DOUGLAS Group in the second quarter of 2025/26 – Setting the strategic course for sustainable growth

DOUGLAS Group in the second quarter of 2025/26 – Setting the strategic course for sustainable growth in the premium beauty market. The DOUGLAS Group saw a slight increase in revenue in the second quarter of 2025/26, but is facing a net loss due to impairment charges and a challenging market environment. The company is increasingly focusing on omnichannel strategies, exclusive brands and the expansion of digital services to position itself for the long term in the European premium beauty retail sector.

Sales performance and market environment in the second quarter of 2025/26

In the period from January to March 2026, the DOUGLAS Group increased its sales by 1.1 per cent to €949.7 million. The performance varied across regions: whilst Central and Eastern Europe recorded growth of +5.9 per cent and the DACHNL segment of +1.4 per cent, sales in Southern Europe, France and the Parfumdreams / Niche Beauty online segment declined slightly. Consumer sentiment in the eurozone is being weighed down by geopolitical uncertainties, inflation and rising energy costs, leading to more selective spending behaviour.

Operating results and financial challenges

Adjusted EBITDA fell by 5.1 per cent to €116.1 million, corresponding to a margin of 12.2 per cent. Adjusted EBIT amounted to €19.1 million. A net loss of €124.6 million had a particularly negative impact, primarily attributable to goodwill impairments in the French business (NOCIBÉ) and at Parfumdreams. Despite these headwinds, free cash flow improved slightly and net financial liabilities were reduced.

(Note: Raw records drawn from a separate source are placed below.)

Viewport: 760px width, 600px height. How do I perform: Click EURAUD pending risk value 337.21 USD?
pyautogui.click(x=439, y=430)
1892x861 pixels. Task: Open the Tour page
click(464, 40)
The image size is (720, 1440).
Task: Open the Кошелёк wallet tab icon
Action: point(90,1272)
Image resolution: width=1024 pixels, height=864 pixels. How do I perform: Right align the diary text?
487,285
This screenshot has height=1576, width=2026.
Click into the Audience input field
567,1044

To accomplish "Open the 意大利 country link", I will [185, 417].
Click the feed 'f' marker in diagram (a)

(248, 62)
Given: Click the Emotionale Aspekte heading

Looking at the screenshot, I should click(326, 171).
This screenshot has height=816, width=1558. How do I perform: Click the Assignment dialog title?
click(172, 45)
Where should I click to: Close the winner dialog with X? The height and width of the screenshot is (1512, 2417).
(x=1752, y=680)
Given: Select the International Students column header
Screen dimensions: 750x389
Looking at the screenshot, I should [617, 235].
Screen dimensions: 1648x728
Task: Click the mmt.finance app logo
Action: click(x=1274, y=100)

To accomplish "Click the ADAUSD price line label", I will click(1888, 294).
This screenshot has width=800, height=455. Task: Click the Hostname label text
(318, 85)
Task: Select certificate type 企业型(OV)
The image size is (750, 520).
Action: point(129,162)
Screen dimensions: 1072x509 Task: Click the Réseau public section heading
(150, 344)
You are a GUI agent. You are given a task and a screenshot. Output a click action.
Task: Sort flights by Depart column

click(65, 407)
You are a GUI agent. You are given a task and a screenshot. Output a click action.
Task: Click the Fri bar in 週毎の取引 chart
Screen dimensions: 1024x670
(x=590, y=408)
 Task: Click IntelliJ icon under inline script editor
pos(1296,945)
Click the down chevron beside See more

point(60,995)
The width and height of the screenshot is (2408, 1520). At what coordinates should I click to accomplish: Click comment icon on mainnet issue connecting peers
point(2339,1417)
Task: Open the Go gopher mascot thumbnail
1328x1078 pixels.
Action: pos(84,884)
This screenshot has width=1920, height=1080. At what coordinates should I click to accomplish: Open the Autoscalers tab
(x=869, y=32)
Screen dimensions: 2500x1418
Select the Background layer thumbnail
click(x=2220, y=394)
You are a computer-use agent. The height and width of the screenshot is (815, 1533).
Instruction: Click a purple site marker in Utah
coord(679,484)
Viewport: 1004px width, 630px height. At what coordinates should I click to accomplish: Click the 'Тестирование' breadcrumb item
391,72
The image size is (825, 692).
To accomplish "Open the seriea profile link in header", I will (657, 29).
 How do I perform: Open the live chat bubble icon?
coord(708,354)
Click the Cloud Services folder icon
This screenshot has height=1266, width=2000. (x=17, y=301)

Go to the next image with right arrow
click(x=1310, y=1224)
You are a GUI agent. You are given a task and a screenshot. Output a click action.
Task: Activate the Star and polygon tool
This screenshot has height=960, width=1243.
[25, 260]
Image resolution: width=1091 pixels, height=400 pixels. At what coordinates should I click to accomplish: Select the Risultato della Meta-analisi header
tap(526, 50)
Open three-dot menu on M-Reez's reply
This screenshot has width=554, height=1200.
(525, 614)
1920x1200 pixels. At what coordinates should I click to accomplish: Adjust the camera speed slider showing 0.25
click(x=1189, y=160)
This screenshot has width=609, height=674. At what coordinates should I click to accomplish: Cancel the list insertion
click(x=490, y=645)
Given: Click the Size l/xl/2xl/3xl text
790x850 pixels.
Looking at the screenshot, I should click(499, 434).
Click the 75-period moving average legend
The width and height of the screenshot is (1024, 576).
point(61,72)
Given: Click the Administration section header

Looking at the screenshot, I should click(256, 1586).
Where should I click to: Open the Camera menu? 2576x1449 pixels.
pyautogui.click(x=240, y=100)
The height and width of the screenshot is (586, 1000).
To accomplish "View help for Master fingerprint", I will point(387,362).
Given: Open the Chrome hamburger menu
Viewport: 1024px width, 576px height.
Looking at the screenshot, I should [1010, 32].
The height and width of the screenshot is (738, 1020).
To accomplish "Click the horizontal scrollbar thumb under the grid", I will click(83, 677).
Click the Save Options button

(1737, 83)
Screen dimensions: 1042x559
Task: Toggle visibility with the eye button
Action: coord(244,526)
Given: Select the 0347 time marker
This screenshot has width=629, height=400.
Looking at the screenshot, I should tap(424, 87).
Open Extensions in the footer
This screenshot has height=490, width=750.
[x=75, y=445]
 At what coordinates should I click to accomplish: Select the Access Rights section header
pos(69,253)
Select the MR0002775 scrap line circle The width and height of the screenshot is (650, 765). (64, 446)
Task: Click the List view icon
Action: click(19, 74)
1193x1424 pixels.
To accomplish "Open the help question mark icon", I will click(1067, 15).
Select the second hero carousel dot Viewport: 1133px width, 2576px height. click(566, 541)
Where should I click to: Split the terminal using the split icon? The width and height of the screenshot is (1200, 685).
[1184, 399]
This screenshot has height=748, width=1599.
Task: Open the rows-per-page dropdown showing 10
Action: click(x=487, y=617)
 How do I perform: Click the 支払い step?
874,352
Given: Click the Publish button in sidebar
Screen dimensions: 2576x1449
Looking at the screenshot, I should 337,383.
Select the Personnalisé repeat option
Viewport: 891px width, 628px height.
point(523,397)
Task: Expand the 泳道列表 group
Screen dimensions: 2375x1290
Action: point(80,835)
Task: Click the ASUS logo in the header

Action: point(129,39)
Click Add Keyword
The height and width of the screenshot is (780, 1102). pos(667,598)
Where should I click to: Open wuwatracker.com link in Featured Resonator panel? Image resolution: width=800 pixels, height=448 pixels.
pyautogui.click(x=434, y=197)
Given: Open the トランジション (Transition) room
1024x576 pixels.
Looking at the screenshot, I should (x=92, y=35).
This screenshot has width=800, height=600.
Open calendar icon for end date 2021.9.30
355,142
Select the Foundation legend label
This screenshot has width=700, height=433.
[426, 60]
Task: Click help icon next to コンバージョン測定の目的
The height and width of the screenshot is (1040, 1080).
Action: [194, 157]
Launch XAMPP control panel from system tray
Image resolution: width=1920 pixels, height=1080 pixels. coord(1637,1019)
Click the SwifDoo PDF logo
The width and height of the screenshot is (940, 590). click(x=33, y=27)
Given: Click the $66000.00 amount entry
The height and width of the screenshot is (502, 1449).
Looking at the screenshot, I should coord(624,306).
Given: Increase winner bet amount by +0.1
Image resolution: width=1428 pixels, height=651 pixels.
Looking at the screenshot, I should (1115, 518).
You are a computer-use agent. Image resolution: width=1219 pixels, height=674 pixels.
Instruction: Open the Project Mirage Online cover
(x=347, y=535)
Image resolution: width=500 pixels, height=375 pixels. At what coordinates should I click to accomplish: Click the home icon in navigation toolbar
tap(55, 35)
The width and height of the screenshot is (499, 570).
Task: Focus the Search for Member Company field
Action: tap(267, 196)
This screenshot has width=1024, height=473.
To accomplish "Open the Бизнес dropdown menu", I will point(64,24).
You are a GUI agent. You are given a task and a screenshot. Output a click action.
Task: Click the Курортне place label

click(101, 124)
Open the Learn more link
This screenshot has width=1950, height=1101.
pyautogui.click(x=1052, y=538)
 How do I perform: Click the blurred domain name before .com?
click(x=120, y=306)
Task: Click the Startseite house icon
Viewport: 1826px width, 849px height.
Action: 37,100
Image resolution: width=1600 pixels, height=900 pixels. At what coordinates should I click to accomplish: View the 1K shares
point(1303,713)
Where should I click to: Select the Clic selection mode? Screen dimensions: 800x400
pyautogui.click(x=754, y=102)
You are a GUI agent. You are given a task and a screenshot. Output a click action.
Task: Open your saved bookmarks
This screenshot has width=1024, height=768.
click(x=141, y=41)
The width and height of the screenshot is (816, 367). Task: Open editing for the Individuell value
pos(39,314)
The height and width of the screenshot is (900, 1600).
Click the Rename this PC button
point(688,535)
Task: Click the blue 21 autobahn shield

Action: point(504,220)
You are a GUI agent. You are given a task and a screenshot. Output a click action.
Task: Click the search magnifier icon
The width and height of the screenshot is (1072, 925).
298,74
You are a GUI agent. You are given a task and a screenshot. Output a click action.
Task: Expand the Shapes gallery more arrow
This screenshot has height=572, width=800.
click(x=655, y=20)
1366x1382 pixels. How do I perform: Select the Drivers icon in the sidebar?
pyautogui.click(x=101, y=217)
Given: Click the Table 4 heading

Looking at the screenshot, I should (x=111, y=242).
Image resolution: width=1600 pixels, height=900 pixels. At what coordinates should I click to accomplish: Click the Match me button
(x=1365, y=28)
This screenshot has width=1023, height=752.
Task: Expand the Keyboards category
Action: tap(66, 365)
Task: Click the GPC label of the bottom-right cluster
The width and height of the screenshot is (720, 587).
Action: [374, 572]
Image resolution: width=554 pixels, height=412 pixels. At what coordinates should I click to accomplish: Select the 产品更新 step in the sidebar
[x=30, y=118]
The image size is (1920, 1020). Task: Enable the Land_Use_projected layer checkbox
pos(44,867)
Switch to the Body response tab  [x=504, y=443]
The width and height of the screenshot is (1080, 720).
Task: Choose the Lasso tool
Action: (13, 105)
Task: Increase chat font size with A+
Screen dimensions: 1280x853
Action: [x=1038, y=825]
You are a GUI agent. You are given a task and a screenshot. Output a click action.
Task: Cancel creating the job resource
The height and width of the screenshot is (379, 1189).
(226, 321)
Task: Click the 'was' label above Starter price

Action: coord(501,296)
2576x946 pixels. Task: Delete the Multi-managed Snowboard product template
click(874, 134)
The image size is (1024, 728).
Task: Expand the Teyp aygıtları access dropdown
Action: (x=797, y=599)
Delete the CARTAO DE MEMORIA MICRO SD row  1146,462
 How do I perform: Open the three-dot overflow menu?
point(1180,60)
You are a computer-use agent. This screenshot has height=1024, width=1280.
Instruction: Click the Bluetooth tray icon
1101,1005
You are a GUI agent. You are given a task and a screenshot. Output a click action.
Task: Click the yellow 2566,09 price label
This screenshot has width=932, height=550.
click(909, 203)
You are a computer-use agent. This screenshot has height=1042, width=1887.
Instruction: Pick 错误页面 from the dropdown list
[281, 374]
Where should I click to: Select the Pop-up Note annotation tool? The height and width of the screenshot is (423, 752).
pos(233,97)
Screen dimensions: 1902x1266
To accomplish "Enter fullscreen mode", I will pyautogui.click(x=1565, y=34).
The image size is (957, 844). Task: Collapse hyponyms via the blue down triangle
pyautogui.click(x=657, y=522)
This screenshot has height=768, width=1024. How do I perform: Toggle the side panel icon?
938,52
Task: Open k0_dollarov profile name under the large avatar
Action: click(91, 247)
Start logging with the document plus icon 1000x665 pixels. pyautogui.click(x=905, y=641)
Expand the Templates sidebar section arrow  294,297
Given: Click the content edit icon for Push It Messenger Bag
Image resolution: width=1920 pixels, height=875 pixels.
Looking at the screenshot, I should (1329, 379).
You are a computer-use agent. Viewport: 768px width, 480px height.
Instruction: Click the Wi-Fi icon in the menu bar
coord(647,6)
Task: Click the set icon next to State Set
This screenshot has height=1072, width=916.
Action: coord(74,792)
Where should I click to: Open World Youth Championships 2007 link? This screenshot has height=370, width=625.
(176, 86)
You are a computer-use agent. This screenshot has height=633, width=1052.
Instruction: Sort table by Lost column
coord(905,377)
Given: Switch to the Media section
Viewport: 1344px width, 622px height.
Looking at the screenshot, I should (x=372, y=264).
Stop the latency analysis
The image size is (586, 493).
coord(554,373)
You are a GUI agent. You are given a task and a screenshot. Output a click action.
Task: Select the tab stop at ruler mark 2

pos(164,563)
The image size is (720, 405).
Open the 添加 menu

Focus on omnichannel and digital innovations

The DOUGLAS Group is increasingly focusing on its omnichannel model, which combines the store network, online shops, mobile apps and digital services. Cross-channel offerings such as Click & Collect Express grew by almost 30 per cent in the second quarter and already account for around five per cent of revenue. The Beauty Card, one of Europe’s leading loyalty programmes, has over 64 million members following its relaunch and generates around 80 per cent of sales through loyal customers. In May 2026, an AI Beauty Advisor chatbot was launched in Germany, designed to enhance the digital shopping experience and boost the conversion rate.

Product range and differentiation as growth drivers

A key driver for future growth is the consistent differentiation of the product range. Exclusive brands already account for over two-thirds of revenue growth and generate higher margins. In 2026, the make-up brand “about-face” by Halsey, the perfume brand “Orebella” by Bella Hadid and the hair care brand “Lolavie” by Jennifer Aniston were launched, among others. Exclusive and own brands accounted for almost 15 per cent of total sales in the second quarter.

Store network and investment strategy

As at 31 March 2026, the DOUGLAS Group operated 1,970 stores, of which eleven were newly opened and twelve closed in the second quarter. To strengthen the omnichannel strategy, the pace of new store openings in existing markets is being reduced, whilst investment is increasingly flowing into the online channel and technology. In addition, the company plans to position Parfumdreams as a purely online provider and will close ten of the 18 Parfümerie Akzente stores in Germany by the end of June 2026.

Outlook and forecast for the 2025/26 financial year

The DOUGLAS Group has adjusted its forecast for the 2025/26 financial year and expects revenue at the lower end of the range of €4.65 to €4.80 billion. The adjusted EBITDA margin is expected to be around 16.0 per cent, whilst the net debt ratio as at 30 September 2026 will be at the upper end of the range of 2.5x to 3.0x. The company is focusing on sustainable growth through efficiency improvements, technological innovations and a differentiated product range.